With regard to tumour response at the time of successful downstaging, 90 (56.3%) patients achieved complete necrosis of all tumour lesions by TACL, while the remaining 70 (43.7%) patients had marked tumour regression to within the Milan criteria, but still had viable tumour lesions that were incompletely obliterated.

Treatment after downstaging

Of the 160 patients with successful downstaging, eight patients received hepatectomy after downstaging and 37 patients ultimately underwent LT, including seven deceased donor LTs and 30 LDLTs. The median time interval from the initial downstaging to LT was 61 days (range: 27–194 days). Among the remaining 115 patients awaiting LT, 82 patients dropped off the list and 33 patients were still on the waiting list for LT until the last visit. Follow-ups after enrollment and downstaging for the entire population are depicted in Figure 1.

Figure 1.

 Follow-ups after enrollment of patients with HCC eligible for a tumour downstaging scheme using transarterial therapy. TACL, transarterial chemo-lipiodolization; DDLT, deceased donor liver transplantation; LDLT, living donor liver transplantation.

Dropout from the waiting list after downstaging

During the follow-up, 82 patients were eventually dropped out from the list for LT. The major cause of dropout was tumour progression in 74 patients and the other causes in the remaining eight patients were medical delistings, including five cases of progressive worsening in hepatic function, two cases of sepsis and one case of interstitial pneumonitis.

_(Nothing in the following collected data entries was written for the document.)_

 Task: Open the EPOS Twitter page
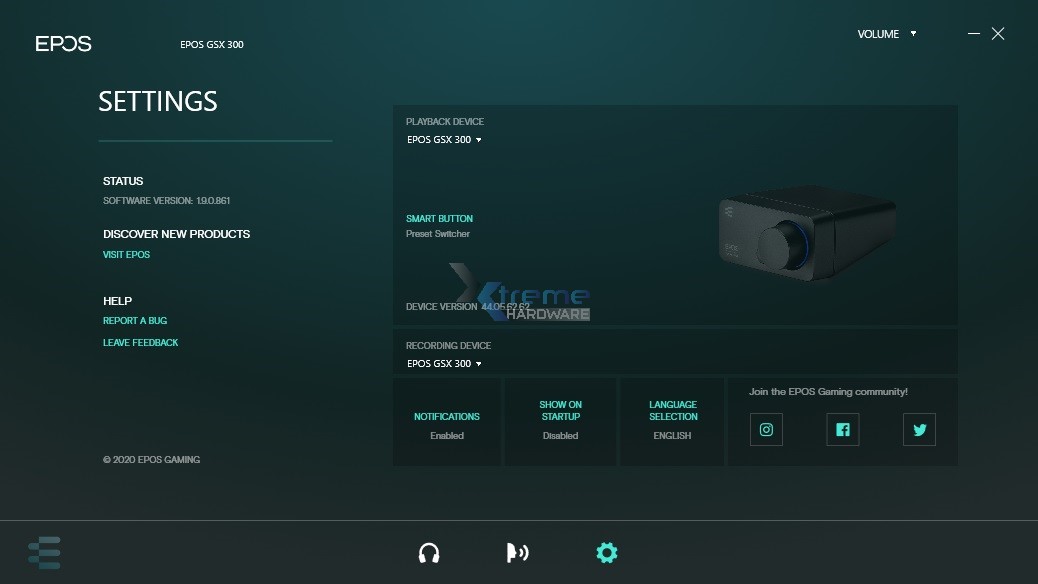pyautogui.click(x=919, y=430)
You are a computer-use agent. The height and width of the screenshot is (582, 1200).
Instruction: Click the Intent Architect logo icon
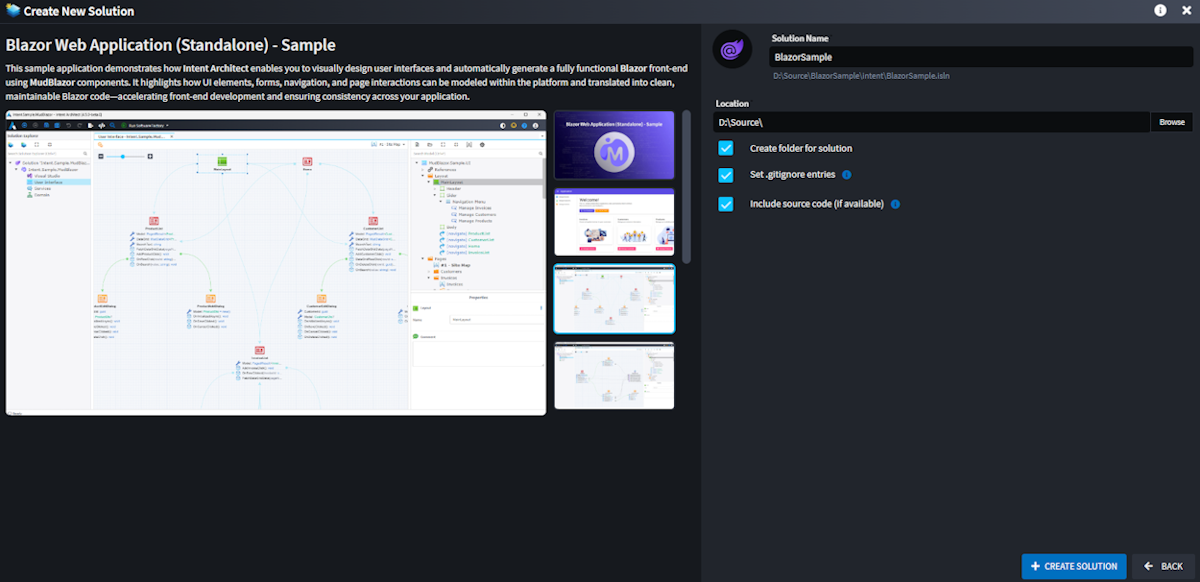coord(13,11)
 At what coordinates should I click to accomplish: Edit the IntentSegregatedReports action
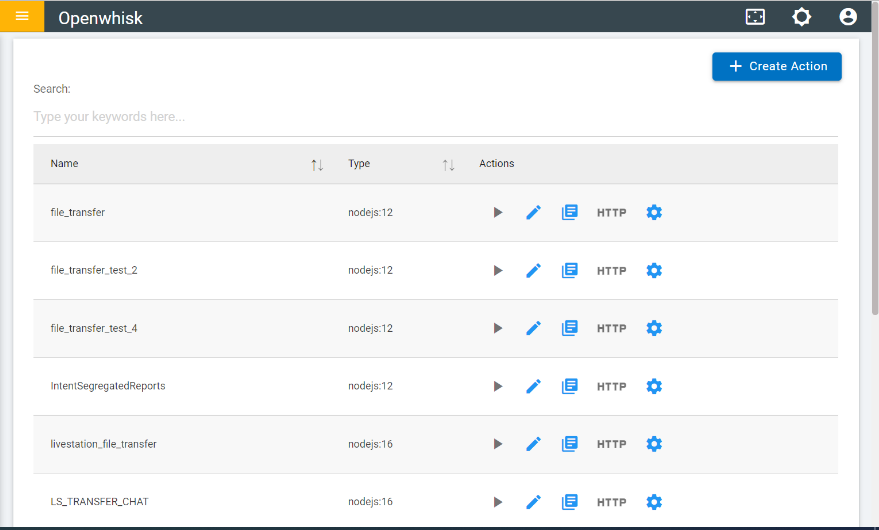pyautogui.click(x=534, y=386)
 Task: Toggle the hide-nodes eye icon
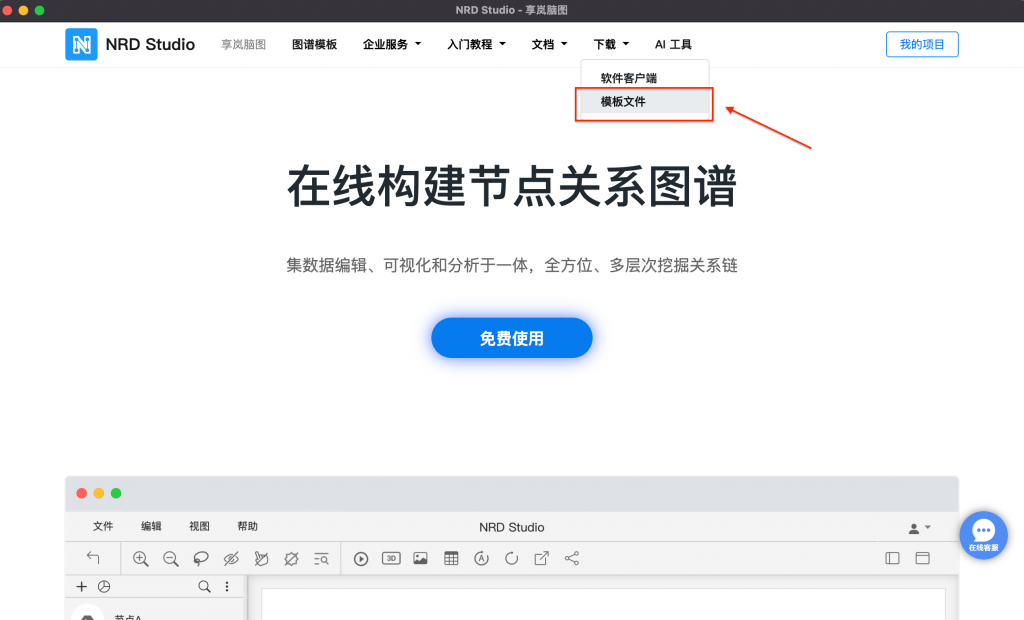pos(231,558)
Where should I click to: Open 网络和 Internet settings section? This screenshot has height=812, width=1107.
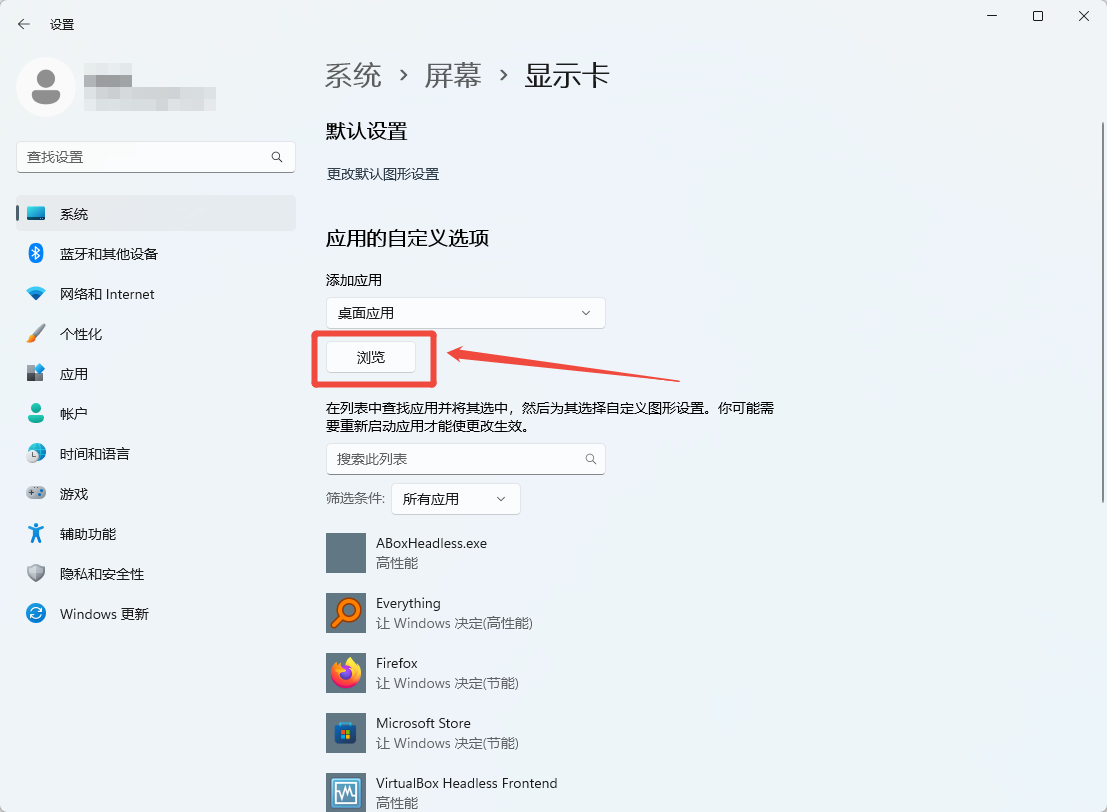click(x=106, y=294)
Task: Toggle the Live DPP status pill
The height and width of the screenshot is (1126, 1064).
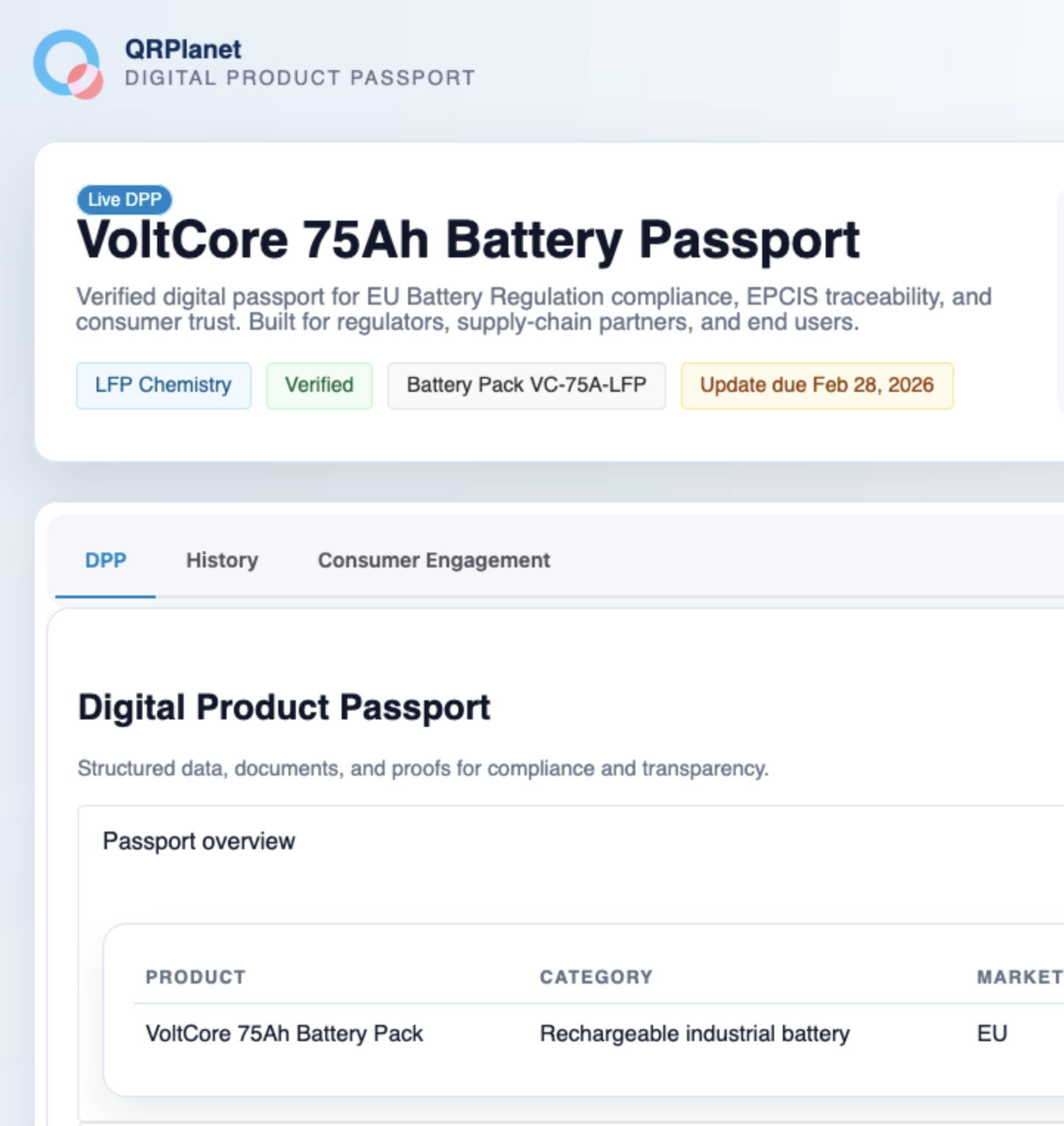Action: 123,198
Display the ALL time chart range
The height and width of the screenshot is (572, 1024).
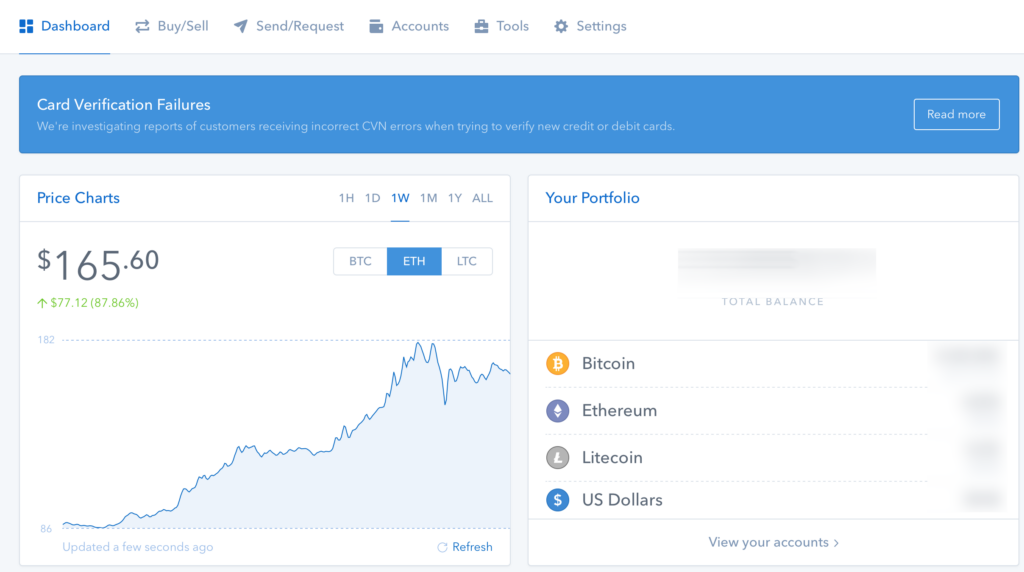coord(482,198)
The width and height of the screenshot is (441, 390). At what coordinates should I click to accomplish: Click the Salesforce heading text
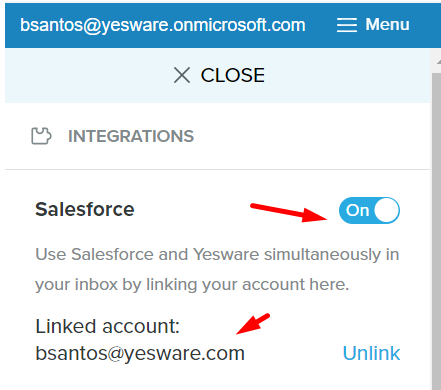pos(85,209)

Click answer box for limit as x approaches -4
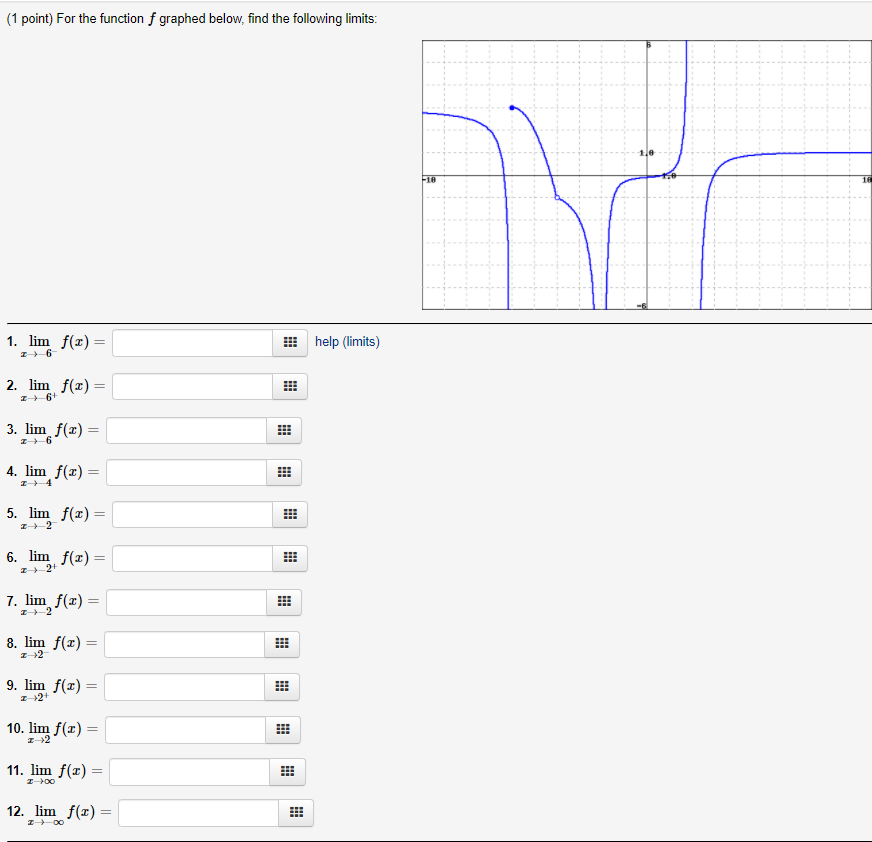click(185, 472)
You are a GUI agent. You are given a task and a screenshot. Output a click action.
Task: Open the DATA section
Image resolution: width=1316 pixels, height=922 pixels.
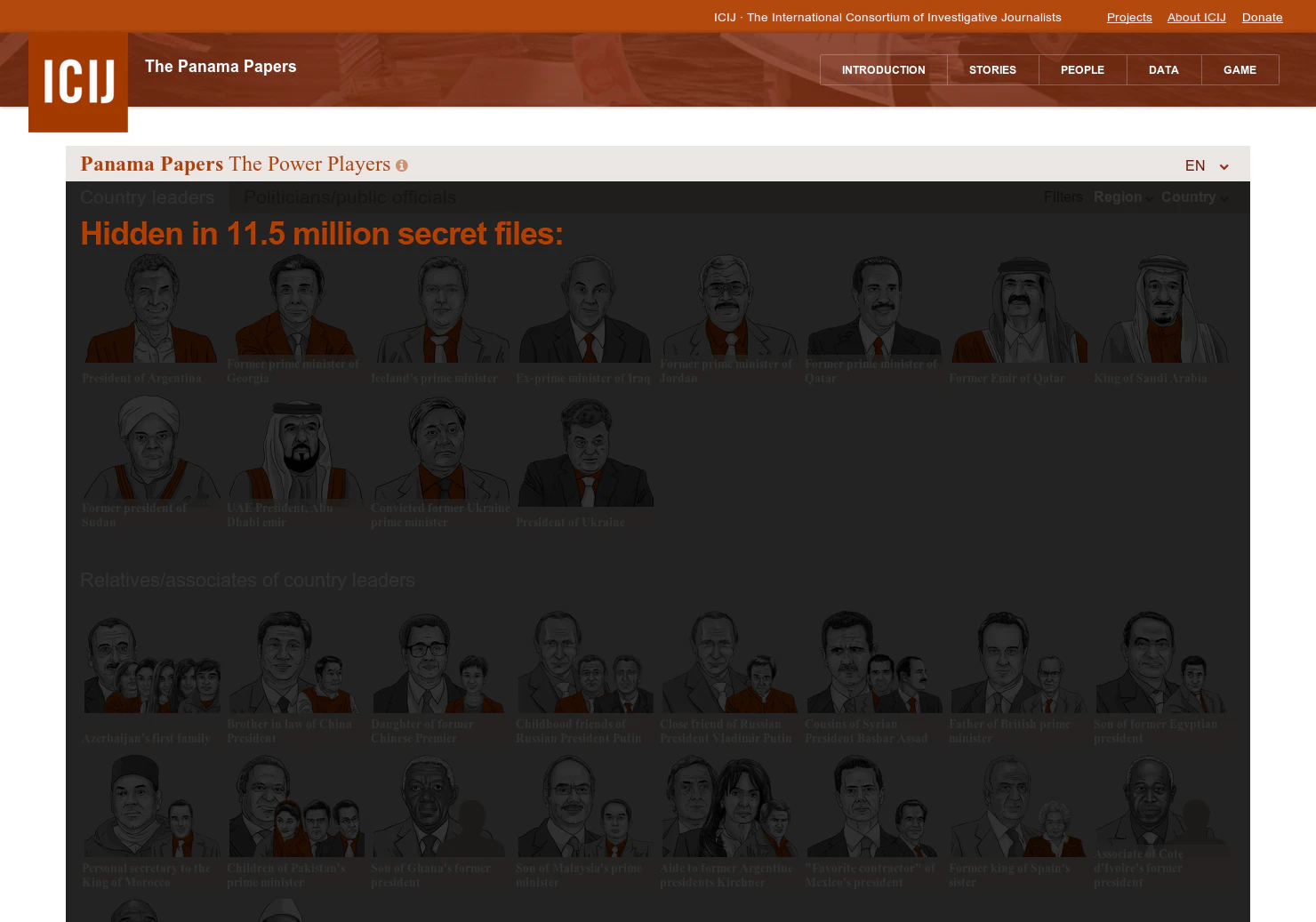(x=1163, y=69)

The cumulative rates of overall dropout at 1, 2 and 5 years after downstaging among all 160 patients were 46.7%, 70.2% and 87.2% respectively (Figure 2). The dropout rates due to tumour progression at 1, 2 and 5 years were 42.6%, 64.5% and 84.7% respectively. The median time to overall dropouts from the initial downstaging was 13.5 months in our study population.

Figure 2.

 Cumulative probability of dropout from the waiting list for liver transplantation among patients with downstaged hepatocellular carcinoma. The overall dropout rates at 1, 2 and 5 years were 46.7%, 70.2% and 87.2% respectively with a median time of 13.5 months.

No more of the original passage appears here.